**INFORMATION SUPPLIED:**
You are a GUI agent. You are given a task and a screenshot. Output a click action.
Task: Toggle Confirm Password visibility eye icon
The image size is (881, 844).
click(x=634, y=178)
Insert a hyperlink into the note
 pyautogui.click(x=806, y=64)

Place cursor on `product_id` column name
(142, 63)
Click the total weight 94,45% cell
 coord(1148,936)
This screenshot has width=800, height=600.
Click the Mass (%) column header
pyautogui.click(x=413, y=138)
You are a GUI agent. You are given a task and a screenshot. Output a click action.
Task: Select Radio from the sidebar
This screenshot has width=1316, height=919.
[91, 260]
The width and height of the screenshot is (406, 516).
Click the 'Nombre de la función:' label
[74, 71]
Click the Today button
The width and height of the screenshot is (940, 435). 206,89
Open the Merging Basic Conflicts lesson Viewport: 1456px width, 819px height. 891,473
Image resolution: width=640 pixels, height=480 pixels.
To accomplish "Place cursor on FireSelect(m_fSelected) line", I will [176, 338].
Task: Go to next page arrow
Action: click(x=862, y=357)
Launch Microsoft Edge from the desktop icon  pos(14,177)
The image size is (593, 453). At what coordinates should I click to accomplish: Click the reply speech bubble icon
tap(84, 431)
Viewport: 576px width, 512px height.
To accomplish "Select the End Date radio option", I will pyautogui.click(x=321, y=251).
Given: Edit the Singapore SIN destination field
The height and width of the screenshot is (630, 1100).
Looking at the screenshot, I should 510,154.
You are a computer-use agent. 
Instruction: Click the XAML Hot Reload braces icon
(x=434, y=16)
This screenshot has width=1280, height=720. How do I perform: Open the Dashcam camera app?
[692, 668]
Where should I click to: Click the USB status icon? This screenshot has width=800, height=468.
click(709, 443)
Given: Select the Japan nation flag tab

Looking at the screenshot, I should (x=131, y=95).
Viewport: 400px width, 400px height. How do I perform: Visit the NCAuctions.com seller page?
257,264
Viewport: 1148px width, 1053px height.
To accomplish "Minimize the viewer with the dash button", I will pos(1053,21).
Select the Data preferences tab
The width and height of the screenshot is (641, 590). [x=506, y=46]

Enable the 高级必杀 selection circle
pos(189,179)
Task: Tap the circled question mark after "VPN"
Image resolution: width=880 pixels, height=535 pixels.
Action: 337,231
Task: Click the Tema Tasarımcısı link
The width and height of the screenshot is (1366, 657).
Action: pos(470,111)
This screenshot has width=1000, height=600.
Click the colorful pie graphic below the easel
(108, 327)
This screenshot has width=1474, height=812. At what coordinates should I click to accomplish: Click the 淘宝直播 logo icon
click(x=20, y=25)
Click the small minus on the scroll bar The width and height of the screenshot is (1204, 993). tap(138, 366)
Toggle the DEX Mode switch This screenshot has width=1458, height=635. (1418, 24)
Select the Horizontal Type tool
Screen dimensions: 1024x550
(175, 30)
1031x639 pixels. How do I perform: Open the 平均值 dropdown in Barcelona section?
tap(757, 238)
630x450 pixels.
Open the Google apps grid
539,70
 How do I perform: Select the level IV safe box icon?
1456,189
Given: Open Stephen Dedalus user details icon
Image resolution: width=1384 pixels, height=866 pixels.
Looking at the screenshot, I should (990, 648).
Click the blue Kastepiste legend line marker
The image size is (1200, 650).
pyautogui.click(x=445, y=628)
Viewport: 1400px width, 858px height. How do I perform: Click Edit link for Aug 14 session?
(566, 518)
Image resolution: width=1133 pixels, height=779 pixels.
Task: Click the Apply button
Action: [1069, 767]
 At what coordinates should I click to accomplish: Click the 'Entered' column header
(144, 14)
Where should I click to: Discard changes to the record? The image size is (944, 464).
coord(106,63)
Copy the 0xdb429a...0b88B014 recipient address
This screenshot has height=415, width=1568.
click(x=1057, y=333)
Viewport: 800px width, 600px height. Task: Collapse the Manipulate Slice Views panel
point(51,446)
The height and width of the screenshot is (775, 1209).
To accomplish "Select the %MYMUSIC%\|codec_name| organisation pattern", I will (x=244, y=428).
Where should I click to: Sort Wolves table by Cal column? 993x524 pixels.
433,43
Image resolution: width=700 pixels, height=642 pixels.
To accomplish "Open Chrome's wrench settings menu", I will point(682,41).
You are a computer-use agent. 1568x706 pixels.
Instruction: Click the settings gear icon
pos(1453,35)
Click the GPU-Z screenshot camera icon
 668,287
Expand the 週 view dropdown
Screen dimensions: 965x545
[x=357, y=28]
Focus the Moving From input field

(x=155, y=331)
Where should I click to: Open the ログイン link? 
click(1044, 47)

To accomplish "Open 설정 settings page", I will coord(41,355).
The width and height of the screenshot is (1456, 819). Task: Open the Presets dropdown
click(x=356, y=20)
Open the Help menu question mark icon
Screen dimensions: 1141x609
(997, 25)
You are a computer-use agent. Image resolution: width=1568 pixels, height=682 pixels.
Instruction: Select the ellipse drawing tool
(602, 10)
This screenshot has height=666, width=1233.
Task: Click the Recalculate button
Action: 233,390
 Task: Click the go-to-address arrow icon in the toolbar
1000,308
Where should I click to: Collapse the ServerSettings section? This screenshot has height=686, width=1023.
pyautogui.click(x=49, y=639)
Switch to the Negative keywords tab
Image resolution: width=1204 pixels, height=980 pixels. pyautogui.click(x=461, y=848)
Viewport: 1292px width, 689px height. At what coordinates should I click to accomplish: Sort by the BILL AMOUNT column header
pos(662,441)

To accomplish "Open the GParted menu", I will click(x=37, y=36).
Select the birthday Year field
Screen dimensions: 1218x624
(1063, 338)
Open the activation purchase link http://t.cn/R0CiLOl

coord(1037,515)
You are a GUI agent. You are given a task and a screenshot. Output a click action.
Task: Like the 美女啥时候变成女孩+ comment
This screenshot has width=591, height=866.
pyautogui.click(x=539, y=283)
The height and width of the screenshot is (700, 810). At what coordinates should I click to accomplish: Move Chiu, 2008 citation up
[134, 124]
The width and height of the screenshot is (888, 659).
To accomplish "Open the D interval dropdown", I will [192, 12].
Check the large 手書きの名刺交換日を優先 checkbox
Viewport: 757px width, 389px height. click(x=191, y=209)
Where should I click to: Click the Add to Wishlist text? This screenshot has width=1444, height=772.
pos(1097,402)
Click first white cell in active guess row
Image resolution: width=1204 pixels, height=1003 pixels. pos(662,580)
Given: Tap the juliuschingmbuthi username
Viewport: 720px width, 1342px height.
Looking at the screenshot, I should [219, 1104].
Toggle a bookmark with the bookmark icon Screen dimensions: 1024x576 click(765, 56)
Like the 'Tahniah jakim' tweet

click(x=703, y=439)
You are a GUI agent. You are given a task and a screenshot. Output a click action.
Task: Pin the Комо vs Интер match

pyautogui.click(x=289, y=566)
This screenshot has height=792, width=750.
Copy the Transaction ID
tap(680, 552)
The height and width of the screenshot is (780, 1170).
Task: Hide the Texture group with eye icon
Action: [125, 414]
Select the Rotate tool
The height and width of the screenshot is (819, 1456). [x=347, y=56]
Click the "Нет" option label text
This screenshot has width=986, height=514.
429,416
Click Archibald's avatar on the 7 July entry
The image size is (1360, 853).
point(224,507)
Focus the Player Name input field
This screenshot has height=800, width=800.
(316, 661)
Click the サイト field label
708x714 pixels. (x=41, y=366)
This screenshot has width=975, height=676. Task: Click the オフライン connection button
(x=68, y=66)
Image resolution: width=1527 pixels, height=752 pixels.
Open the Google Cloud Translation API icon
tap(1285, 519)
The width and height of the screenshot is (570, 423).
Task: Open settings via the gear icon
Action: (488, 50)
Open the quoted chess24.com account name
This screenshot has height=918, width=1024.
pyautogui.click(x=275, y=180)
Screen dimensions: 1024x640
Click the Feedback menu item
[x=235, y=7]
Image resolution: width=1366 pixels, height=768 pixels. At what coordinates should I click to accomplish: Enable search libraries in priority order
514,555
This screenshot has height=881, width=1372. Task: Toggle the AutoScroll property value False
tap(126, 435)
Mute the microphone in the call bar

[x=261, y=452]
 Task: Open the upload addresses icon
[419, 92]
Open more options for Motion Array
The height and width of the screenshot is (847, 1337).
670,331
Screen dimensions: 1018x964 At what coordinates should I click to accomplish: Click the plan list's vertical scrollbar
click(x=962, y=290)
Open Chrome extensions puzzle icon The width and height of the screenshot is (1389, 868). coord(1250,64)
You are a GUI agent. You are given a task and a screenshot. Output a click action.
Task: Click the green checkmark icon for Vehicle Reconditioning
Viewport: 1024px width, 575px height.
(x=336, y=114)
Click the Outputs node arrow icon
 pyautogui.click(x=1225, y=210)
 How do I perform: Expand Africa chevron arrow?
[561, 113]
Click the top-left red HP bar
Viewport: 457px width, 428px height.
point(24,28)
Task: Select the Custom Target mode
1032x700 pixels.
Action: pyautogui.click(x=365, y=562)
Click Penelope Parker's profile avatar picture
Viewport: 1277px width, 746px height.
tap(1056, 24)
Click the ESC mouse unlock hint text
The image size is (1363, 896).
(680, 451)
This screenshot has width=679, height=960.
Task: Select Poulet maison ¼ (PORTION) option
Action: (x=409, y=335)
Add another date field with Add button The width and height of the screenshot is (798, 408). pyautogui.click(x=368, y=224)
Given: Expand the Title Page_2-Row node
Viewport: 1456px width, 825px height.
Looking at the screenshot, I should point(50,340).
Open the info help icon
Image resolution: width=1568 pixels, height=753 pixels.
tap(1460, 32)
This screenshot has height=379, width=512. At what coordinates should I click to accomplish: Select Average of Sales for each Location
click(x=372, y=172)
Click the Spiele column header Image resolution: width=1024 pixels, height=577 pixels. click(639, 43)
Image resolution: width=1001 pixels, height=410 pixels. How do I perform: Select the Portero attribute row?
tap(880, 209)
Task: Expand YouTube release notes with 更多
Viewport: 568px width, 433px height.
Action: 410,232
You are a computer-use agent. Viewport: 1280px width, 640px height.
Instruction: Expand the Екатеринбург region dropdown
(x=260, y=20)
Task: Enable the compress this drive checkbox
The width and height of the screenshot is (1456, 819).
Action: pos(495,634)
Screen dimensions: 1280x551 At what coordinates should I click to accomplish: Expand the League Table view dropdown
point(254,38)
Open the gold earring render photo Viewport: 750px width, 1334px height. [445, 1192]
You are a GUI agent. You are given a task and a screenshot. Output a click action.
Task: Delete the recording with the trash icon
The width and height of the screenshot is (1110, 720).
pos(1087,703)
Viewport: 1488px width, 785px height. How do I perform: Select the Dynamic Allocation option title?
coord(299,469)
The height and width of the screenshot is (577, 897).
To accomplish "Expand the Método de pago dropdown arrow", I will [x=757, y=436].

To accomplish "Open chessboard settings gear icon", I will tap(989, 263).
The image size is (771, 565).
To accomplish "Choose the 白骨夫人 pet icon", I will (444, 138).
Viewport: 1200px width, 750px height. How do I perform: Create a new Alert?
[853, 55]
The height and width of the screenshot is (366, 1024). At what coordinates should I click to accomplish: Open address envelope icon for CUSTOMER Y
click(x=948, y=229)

**CHALLENGE:**
Can you lay out every line from the start of the items through the line containing "coord(1148,936)" as a Markdown table with the columns Row and Item Line, numbering each row and skipping any blank lines?

**RESULT FOR THIS TASK:**
| Row | Item Line |
|---|---|
| 1 | You are a GUI agent. You are given a task and a screenshot. Output a click action. |
| 2 | Task: Toggle Confirm Password visibility eye icon |
| 3 | The image size is (881, 844). |
| 4 | click(x=634, y=178) |
| 5 | Insert a hyperlink into the note |
| 6 |  pyautogui.click(x=806, y=64) |
| 7 | Place cursor on `product_id` column name |
| 8 | (142, 63) |
| 9 | Click the total weight 94,45% cell |
| 10 |  coord(1148,936) |